Entries shown start
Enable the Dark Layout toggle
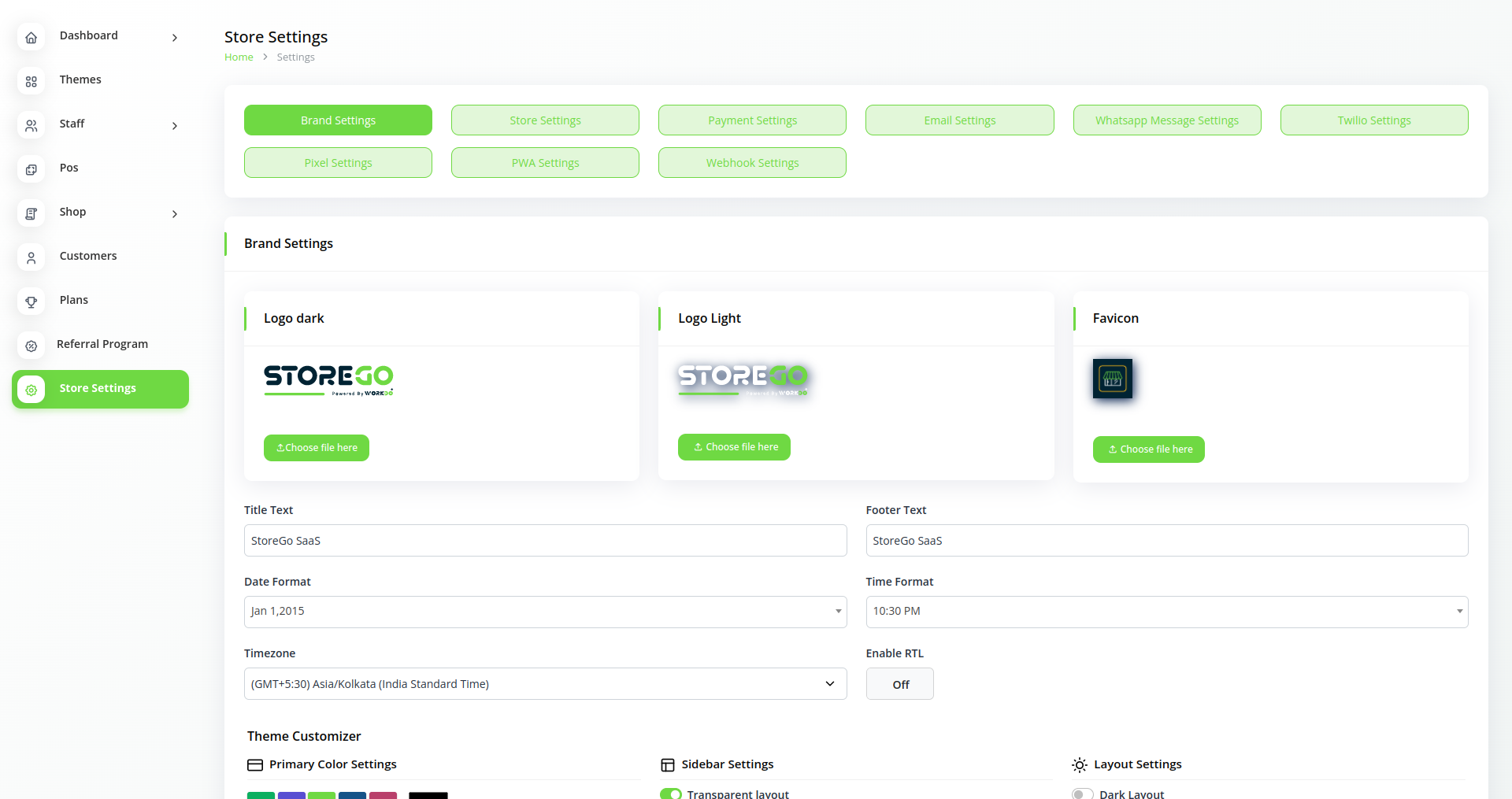1512x799 pixels. (x=1083, y=793)
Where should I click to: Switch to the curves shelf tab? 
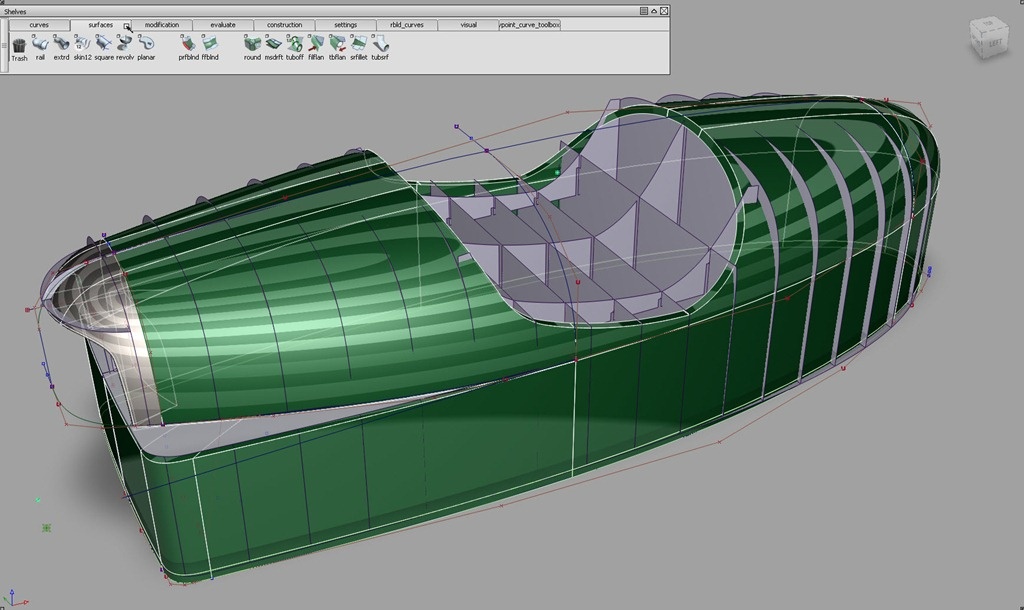point(39,25)
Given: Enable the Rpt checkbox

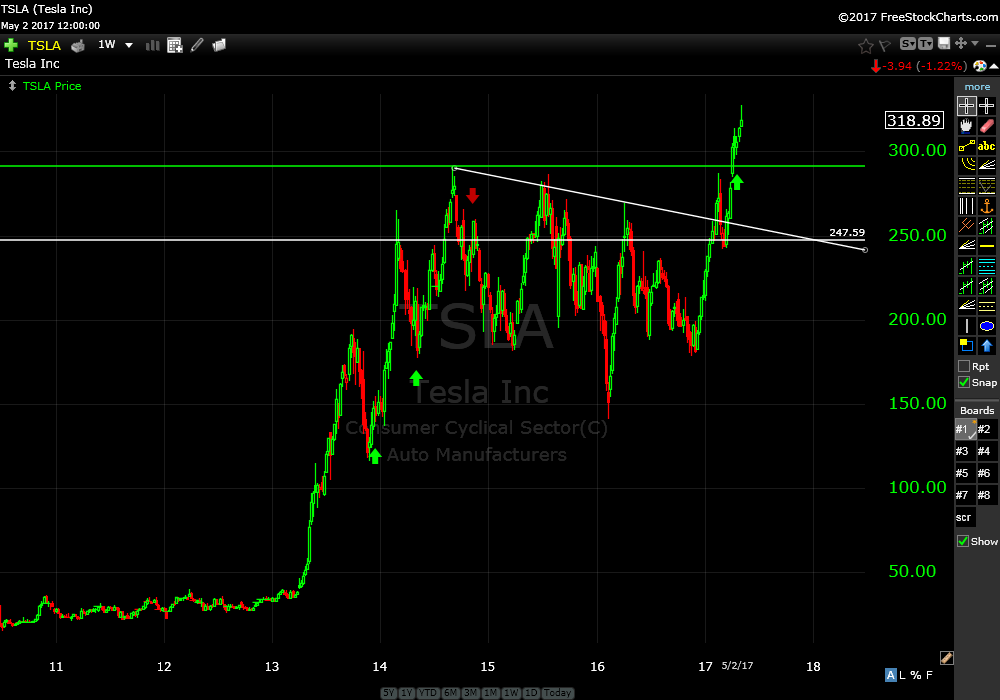Looking at the screenshot, I should [x=964, y=366].
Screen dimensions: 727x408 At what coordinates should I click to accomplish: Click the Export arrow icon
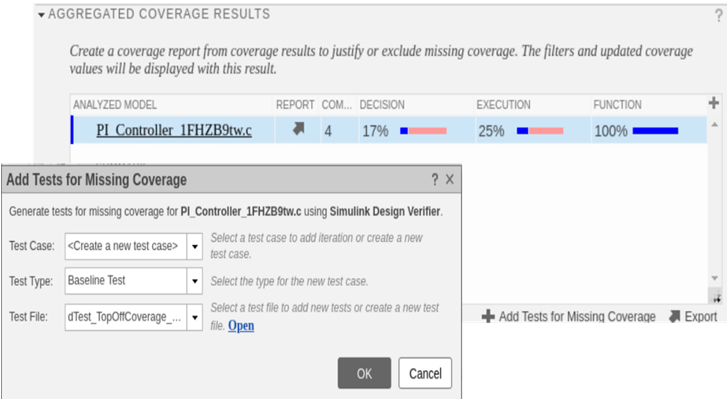coord(675,316)
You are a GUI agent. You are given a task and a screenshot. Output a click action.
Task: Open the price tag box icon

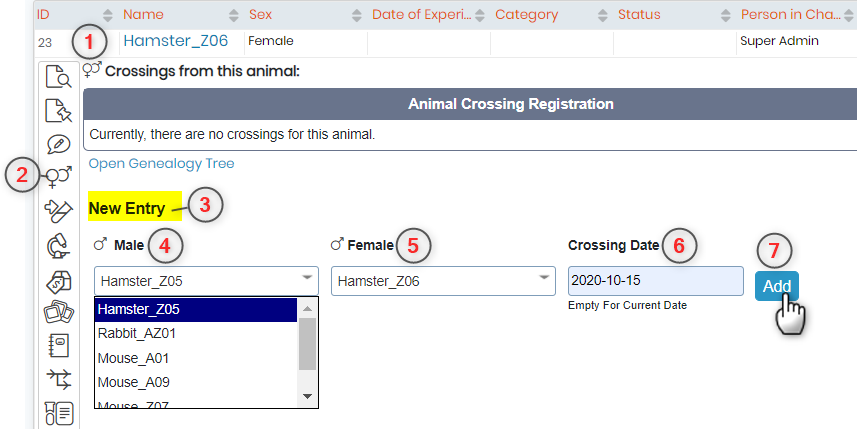click(58, 282)
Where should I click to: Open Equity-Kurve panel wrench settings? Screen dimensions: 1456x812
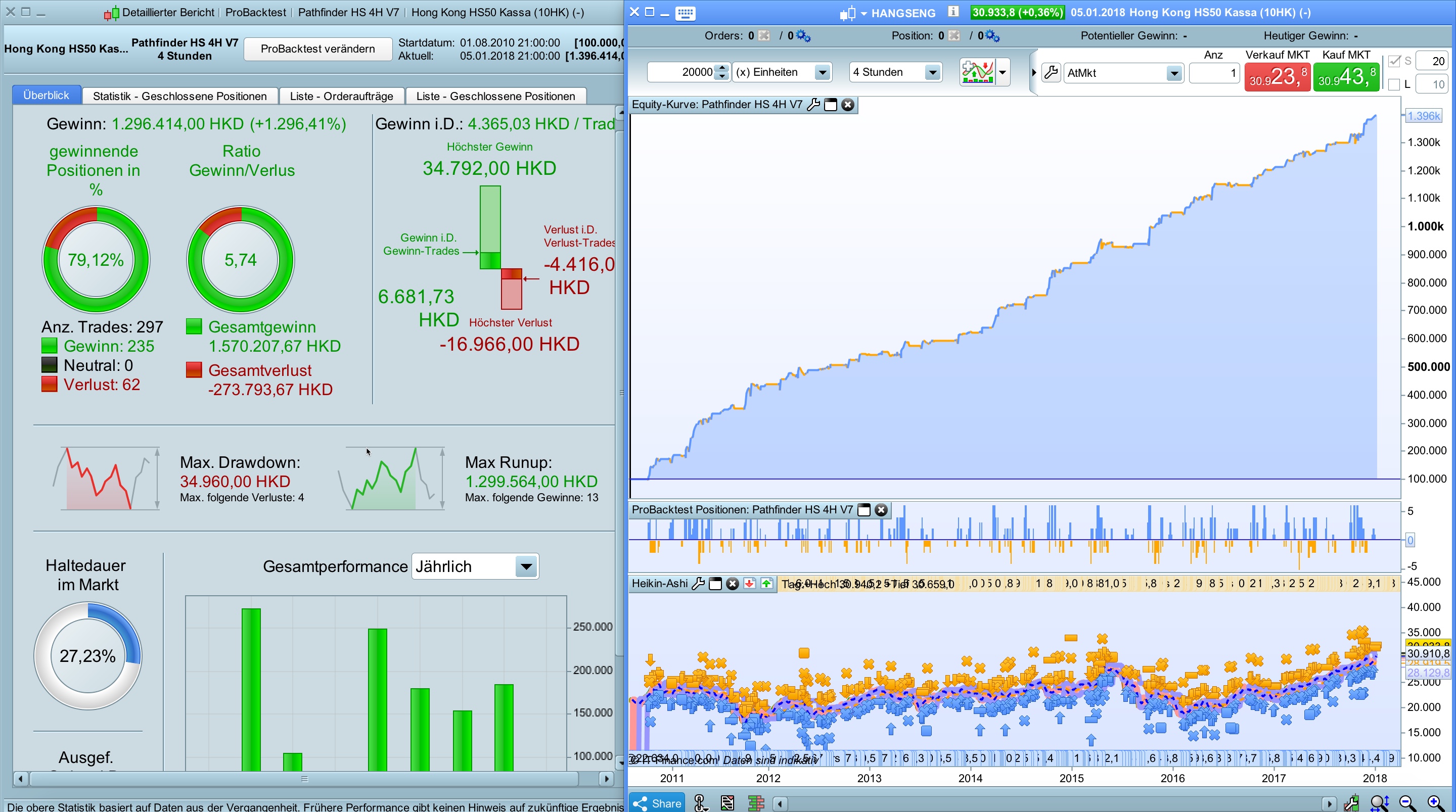click(813, 105)
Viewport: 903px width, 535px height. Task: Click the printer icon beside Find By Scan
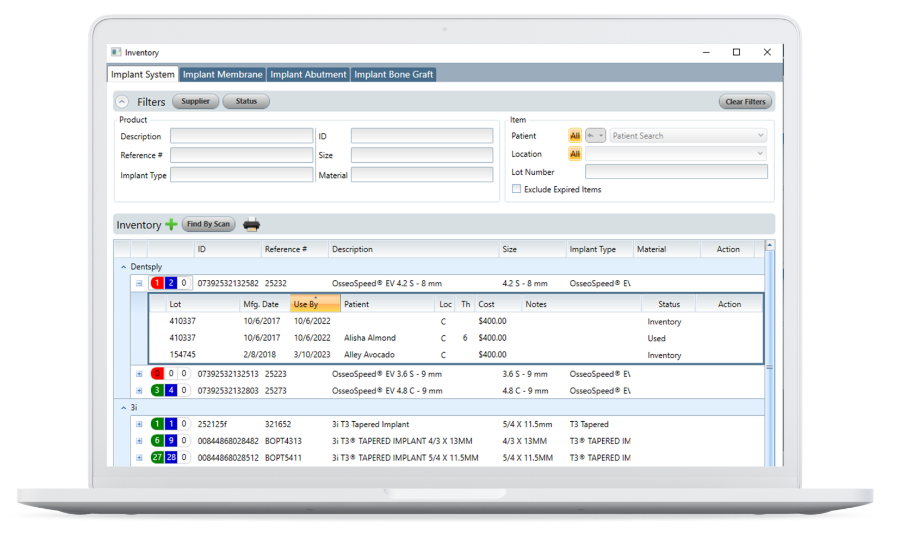pyautogui.click(x=252, y=225)
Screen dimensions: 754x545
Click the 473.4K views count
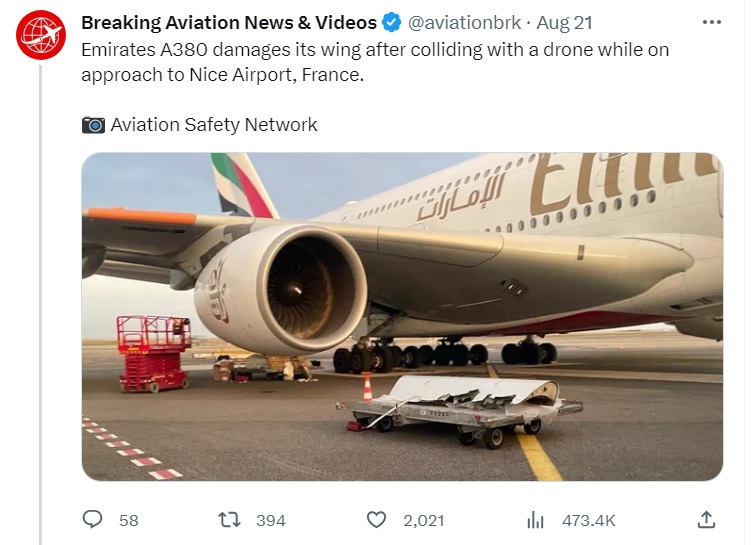pyautogui.click(x=588, y=520)
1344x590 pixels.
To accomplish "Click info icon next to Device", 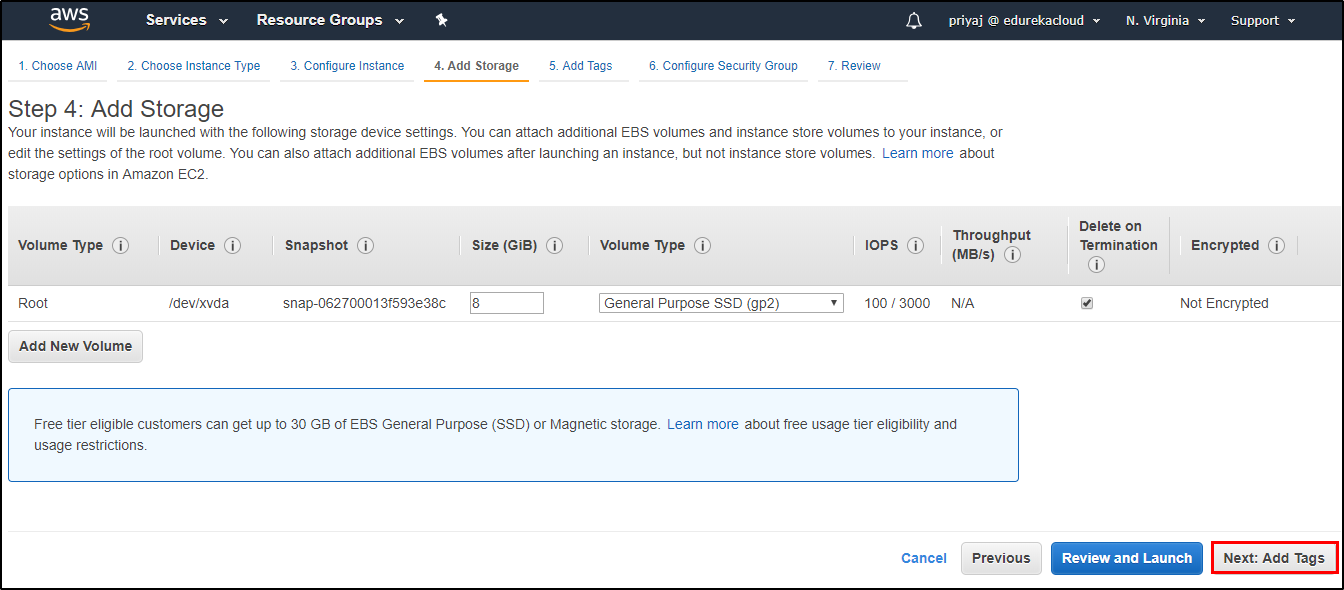I will coord(232,246).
Entries shown end
The exercise: Swap "checkbox" for "check box" in the rows from the start through the line holding "Looking at the", inclusive, and write those rows out again with nothing else changed. Leave the pictures out.

Expected answer:
Enable the Dark Layout toggle
1512x799 pixels. (x=1083, y=793)
Where should I click to: Switch to the curves shelf tab? 
point(39,25)
Given: Enable the Rpt check box

Looking at the screenshot, I should [x=964, y=366].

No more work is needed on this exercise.